COS 185-5 - All for one or one for all? Mapping many species individually vs. simultaneously with random forest

Friday, August 10, 2012: 9:20 AM
E142, Oregon Convention Center
Emilie B. Henderson, Institute for Natural Resources, Oregon State University, Portland, OR, Janet Ohmann, Pacific Northwest Research Station, USDA Forest Service, Matt Gregory, Forest Science, Oregon State University, Corvallis, OR and Heather M. Roberts, Department of Forest Ecosystems and Society, Oregon State University, Corvallis, OR
Background/Question/Methods

Many problems in landscape management and conservation planning require information on plant species and communities over large regions. Much research has been devoted to mapping species individually using species distribution models (SDMs), and to mapping discrete community types, but techniques for mapping multiple species simultaneously are less known. How do maps of community composition differ when assembled by overlaying many individual species maps, vs. by imputing an intact community of many species to each map unit? We mapped distributions and abundances of 27 tree species over 96,000 sq km in the western USA using three approaches: SDMs using machine learning (random forest) to yield binary (RF_b) and continuous (RF_c) predictions, and mapping all species simultaneously using nearest-neighbor imputation based on the random forest algorithm (NN), which can yield binary and continuous predictions from for a suite of species from a single model.  Response variables were species occurrences or abundances on 1,468 field plots. Spatial predictors were from Landsat imagery and climate and topography layers. We evaluated map quality for species presence/absence (kappa), species abundance (root mean square difference, RMSD, RF_r and NN only), and overall composition (bray-curtis distance between observed and predicted communities).

Results/Conclusions

Mean kappa for 27 species was nearly always best for the RF_b models (0.52), compared to NN (0.33) and RF_c (0.06).
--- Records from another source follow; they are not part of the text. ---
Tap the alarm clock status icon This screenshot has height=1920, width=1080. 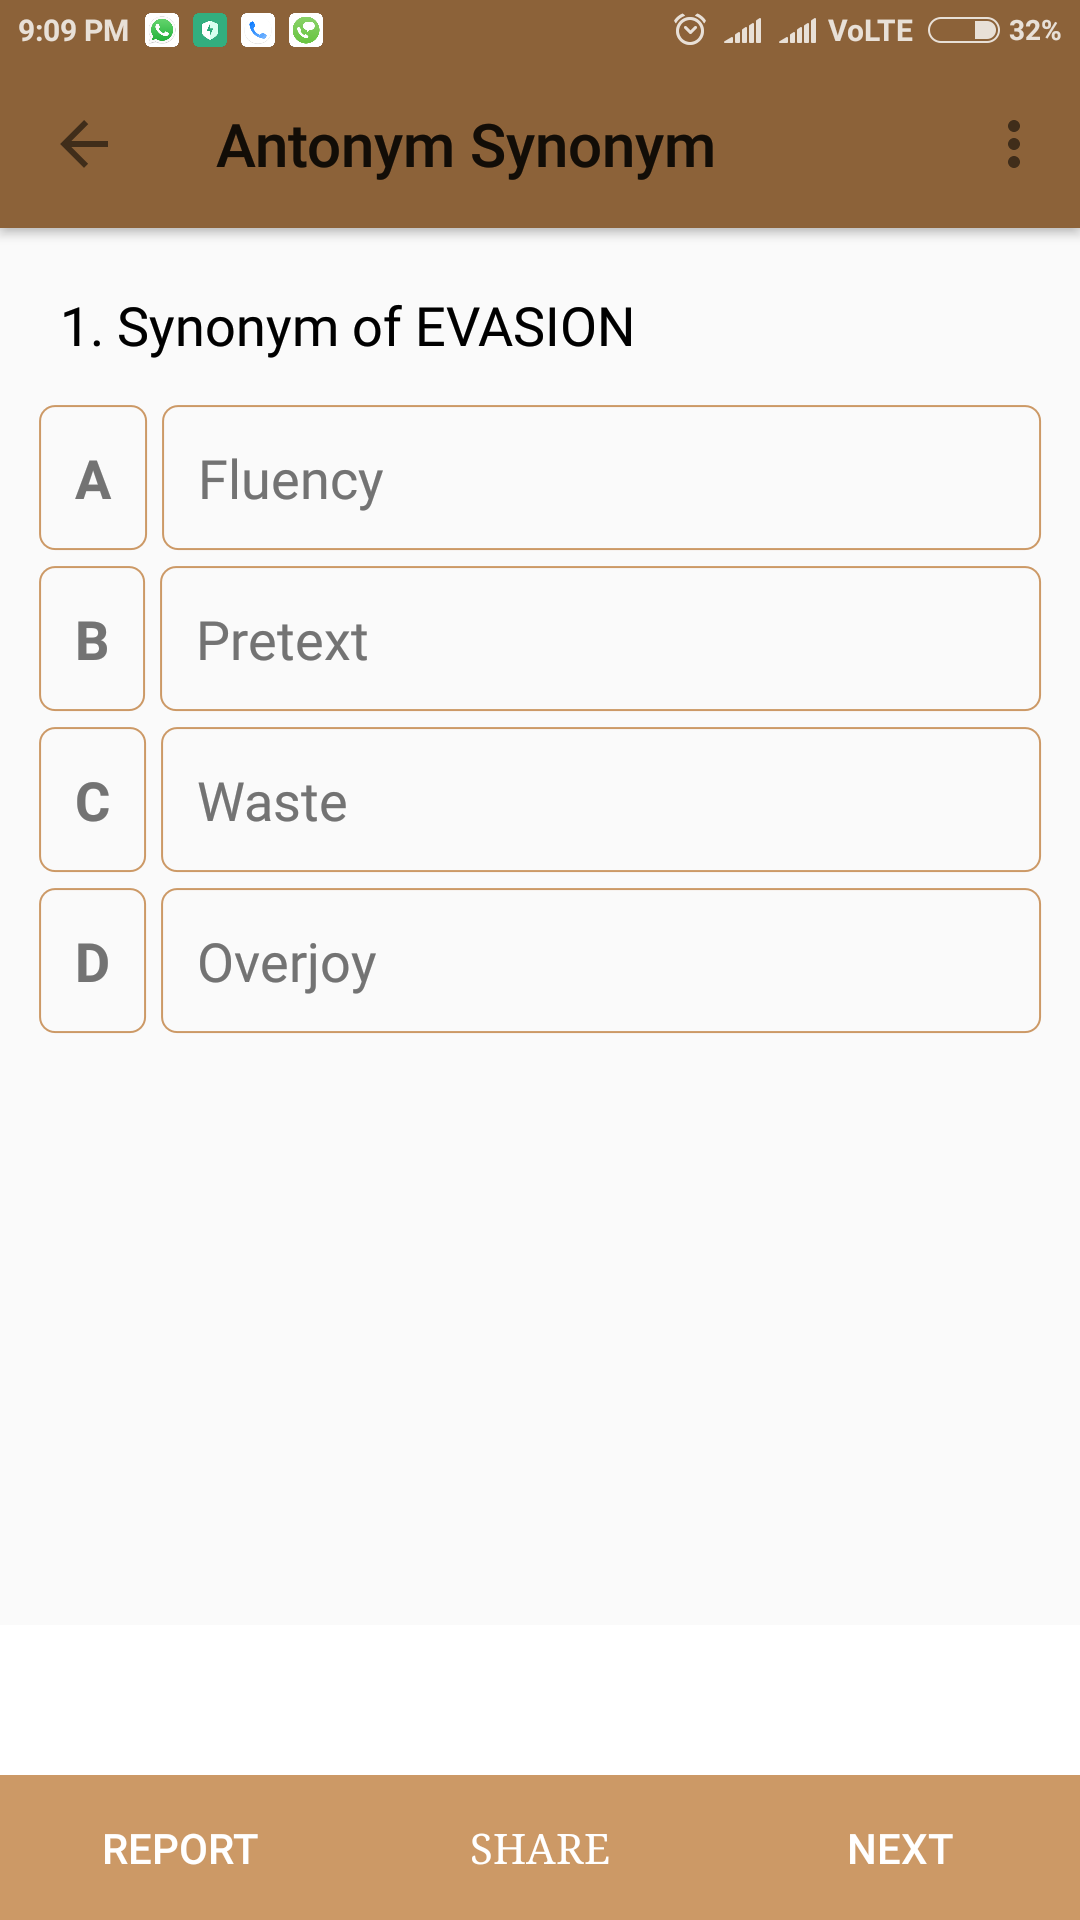[690, 30]
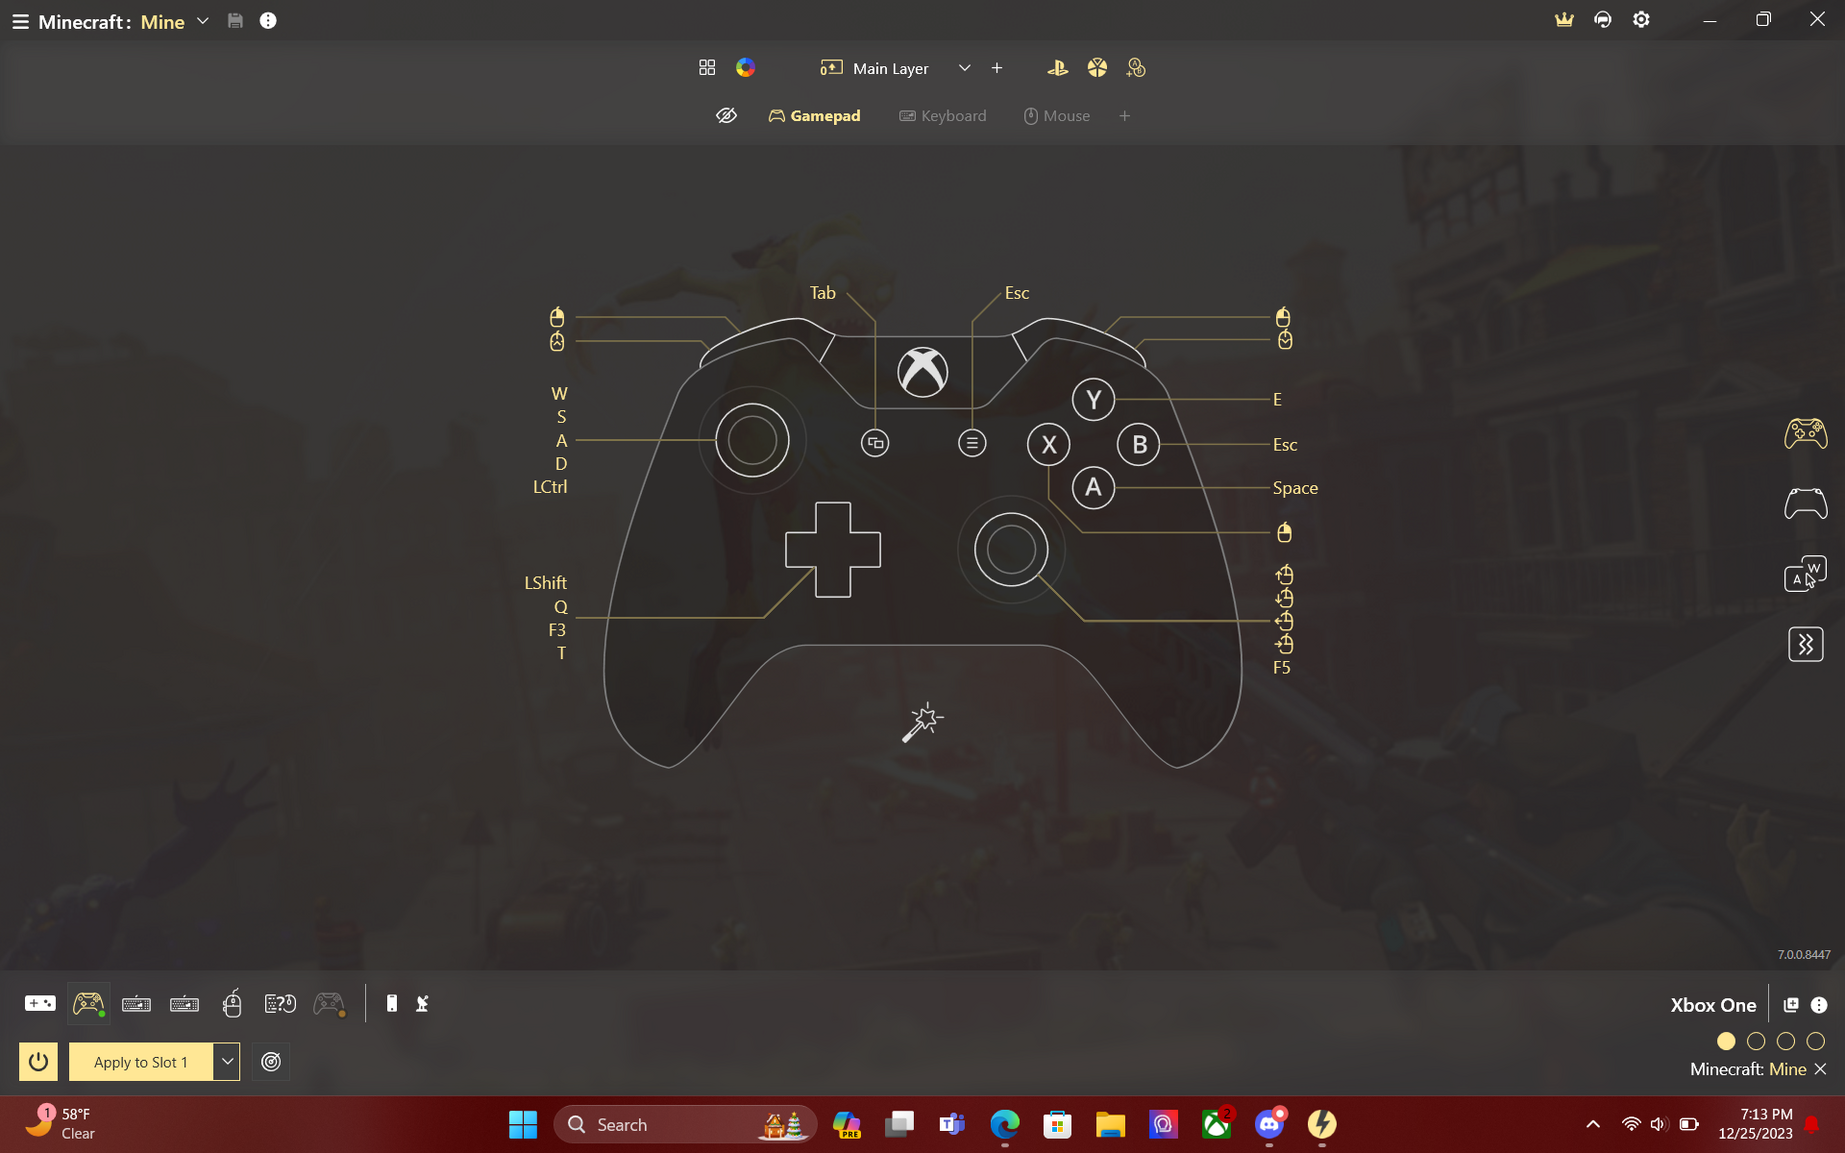Screen dimensions: 1845x1153
Task: Click the target icon next to Apply to Slot
Action: (271, 1062)
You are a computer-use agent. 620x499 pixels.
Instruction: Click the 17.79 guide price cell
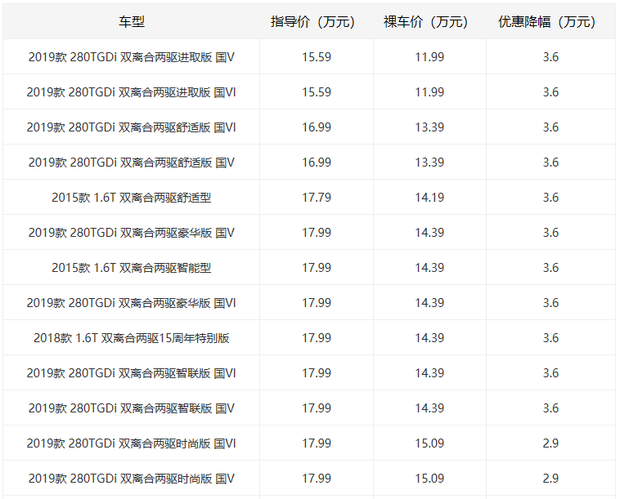[316, 197]
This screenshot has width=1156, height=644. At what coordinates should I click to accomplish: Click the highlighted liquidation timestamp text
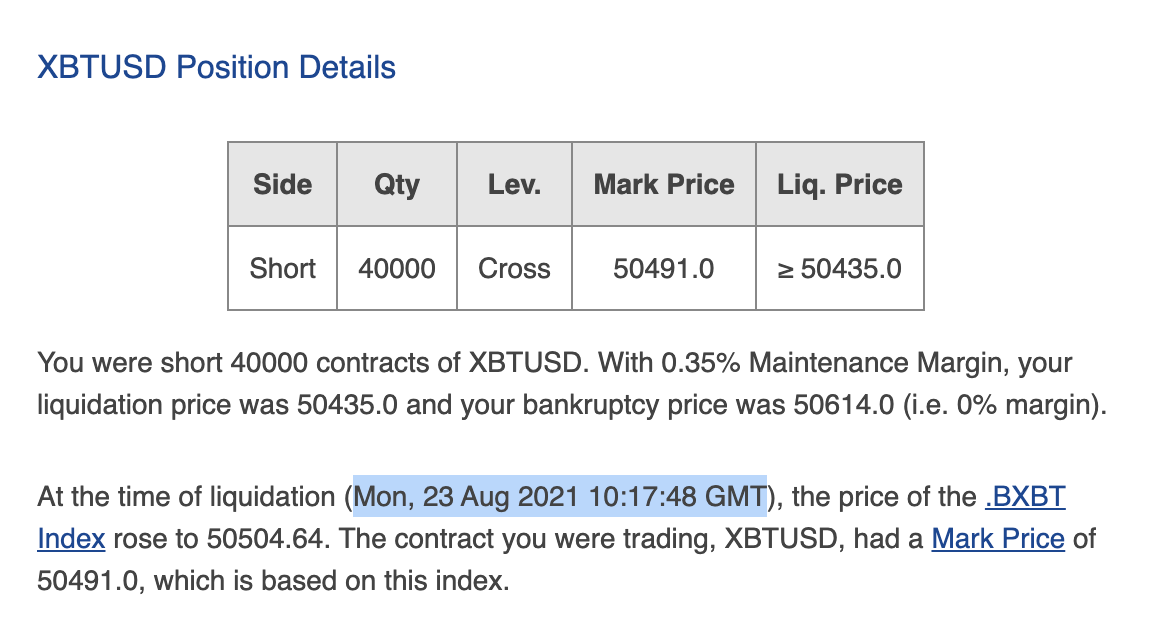coord(560,497)
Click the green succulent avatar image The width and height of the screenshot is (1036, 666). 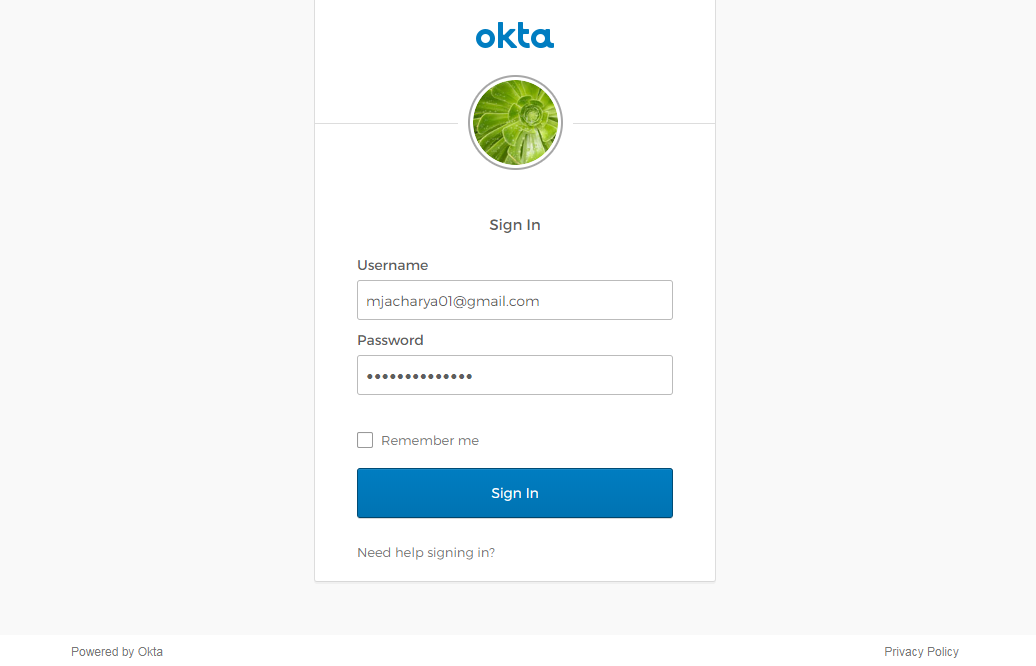515,122
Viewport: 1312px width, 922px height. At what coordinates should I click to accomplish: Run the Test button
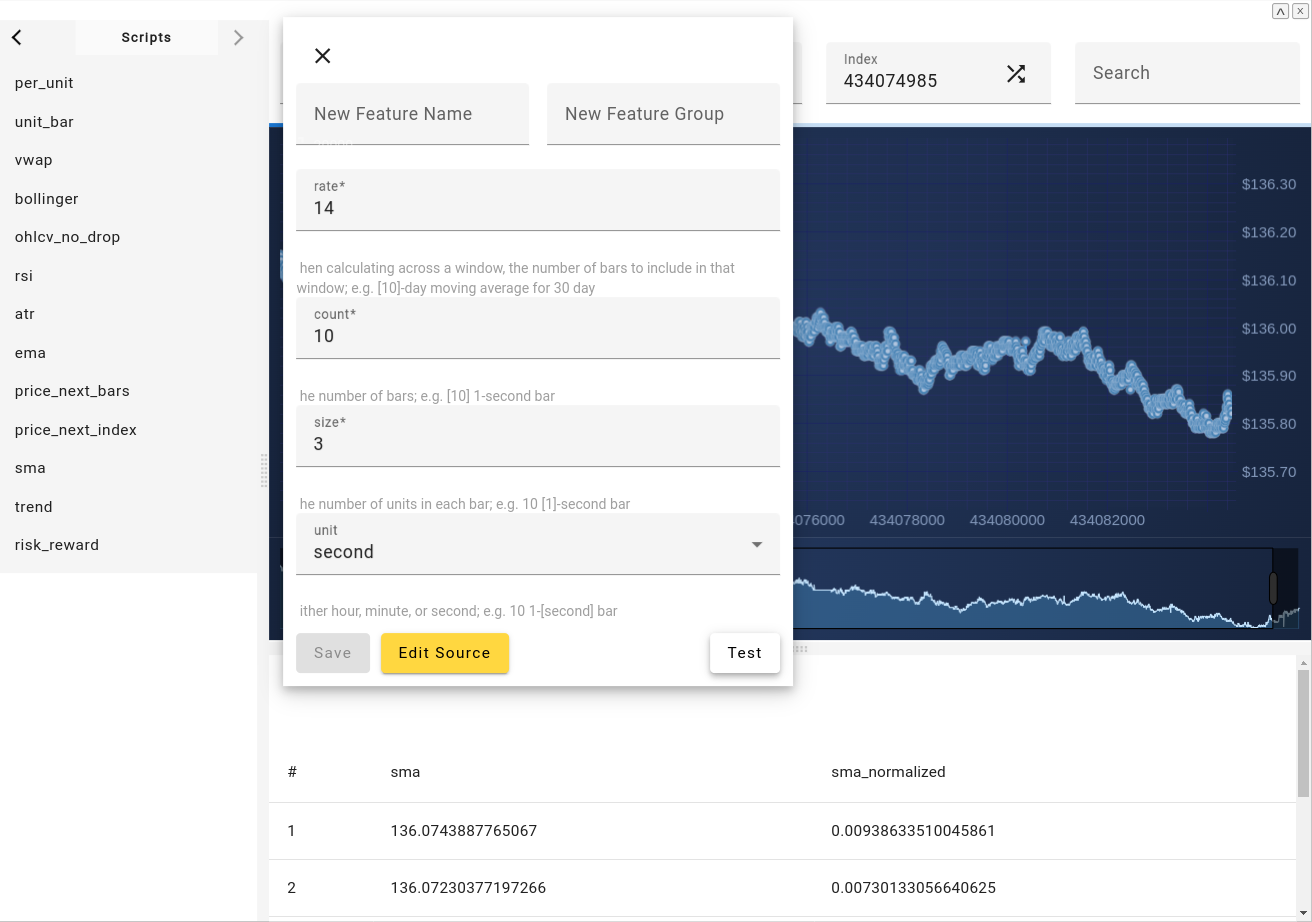[744, 653]
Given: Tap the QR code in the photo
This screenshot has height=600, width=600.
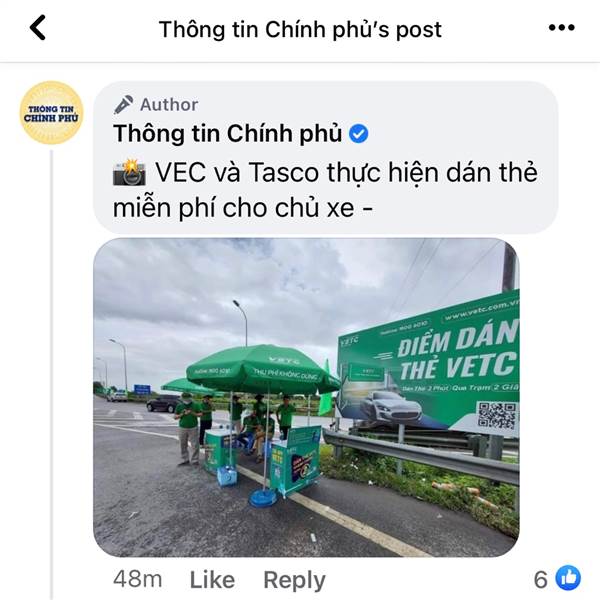Looking at the screenshot, I should [497, 415].
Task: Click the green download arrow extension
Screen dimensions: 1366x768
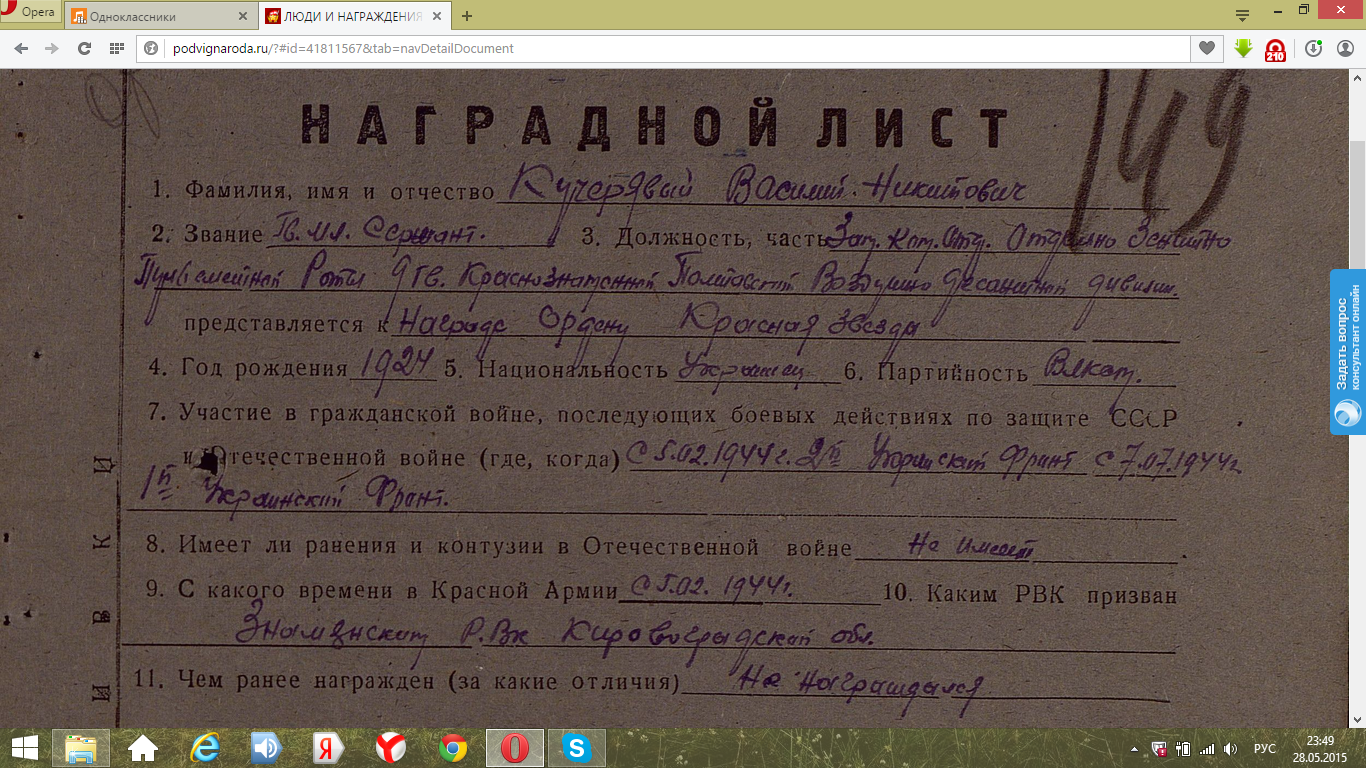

RMSDs were slightly better for RF_c (0.26) than for NN (0.30).  RF_c’s strength with RMSDs and weakness with kappas reflect its tendency to predict very small values instead of zeros.  This yields good maps of species abundance, but bad maps of species absences.  The mean bray-curtis distance for binary predictions was better for RF_b (0.33) than NN (0.50), but ranks were reversed for continuous predictions (NN 0.24 vs. RF_c 0.45). These findings suggest that assembled maps are more accurate than imputed maps in one dimension at a time. Imputed maps successfully represent abundances of many species while simultaneously delineating species ranges -- and providing the most accurate representation of community composition.